# Brake Backing Plate Removal



## Grug (Aug 20, 2009)

Had the drums off my '97 4WD HB. Looks like they're going to need replacement soon.

Noticed that the backing plate on the driver's side has rusted through in a few places. Is it a tough job to replace a backing plate? 

I have no problem removing the brake cylinder and the brake hardware, I'm just wondering about the actual backing plate.

I called around and no generic parts store sells them. Probably gonna' be a 'Nissan only' deal...ouch!


----------



## Grug (Aug 20, 2009)

Just discovered my old Haynes manual.

Although at no point does it really deal with back plate removal (surprise, surprise) it looks like the whole axle assembly has to slide out as one unit...with the back plate attached.

Uggh!


----------



## smj999smj (Jan 1, 2006)

Yeah, the axle has to be removed; it's not that bad of a job.


----------



## Grug (Aug 20, 2009)

Are there bearings that are pressed on/into place that have to be removed? I'm thinking about things that might be in the way of removing the plate while the axle is out.

If it's a straight forward slide out, slide in (and remove the plate while it's out) I might be willing to give it a go.

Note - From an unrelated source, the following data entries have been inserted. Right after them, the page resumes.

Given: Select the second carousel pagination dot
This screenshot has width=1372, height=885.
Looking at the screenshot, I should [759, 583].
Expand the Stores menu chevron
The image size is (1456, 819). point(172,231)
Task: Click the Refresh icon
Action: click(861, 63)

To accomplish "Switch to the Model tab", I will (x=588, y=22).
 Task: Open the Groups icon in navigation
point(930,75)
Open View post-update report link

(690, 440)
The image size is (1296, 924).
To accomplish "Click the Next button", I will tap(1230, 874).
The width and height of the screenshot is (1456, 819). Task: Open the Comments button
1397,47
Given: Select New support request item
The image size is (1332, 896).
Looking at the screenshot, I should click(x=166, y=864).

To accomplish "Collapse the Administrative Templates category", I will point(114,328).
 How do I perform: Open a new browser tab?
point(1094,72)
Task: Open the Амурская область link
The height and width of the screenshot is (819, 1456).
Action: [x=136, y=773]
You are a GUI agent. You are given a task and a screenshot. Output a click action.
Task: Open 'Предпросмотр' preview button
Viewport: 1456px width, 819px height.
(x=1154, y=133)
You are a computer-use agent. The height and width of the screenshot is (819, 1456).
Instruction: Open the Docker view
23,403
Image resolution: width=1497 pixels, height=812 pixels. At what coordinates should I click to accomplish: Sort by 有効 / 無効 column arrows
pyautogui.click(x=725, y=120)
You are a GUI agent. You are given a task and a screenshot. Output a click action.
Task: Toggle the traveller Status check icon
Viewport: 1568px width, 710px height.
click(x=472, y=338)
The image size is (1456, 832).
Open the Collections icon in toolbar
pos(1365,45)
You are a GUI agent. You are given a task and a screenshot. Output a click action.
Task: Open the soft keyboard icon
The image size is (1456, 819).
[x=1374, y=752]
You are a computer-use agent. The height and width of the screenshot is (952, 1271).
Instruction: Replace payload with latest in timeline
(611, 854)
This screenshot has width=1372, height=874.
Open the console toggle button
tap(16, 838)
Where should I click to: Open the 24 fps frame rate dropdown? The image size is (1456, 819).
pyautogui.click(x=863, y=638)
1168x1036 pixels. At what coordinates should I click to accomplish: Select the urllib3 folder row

Also, do you happen to know what years are interchangeable with the back plate from my '97. And are the driver's and passenger's side interchangeable?

Whew!


----------



## smj999smj (Jan 1, 2006)

You likely have an H233B rear axle, which would require pressing off and on the wheel bearing to replace the backing plate, IIRC. You could remove the axle and take it to a machine shop to do the press work. To remove the axle, disconnect the parking brake cable and push in the tangs to pull it out through the backing plate. Disconnect the brake line from the wheel cylinder and put a cap on the line. Remove the 4 nuts behind the backing plate and slide the axle out of the housing. 
The brake cable comes in from the front side of the backing plate on both sides, so left and right sides are different. 
If you can find out what the Nissan part number is for the backing plate, you can go to NissanPartsZone.com and insert the number in the search box and it will list the vehicles that it fits.


----------



## Grug (Aug 20, 2009)

Thanks very much for the info., smj.

First I'm gonna' look a little deeper into the availability (and price) of the plate. Then, I'll go from there.


----------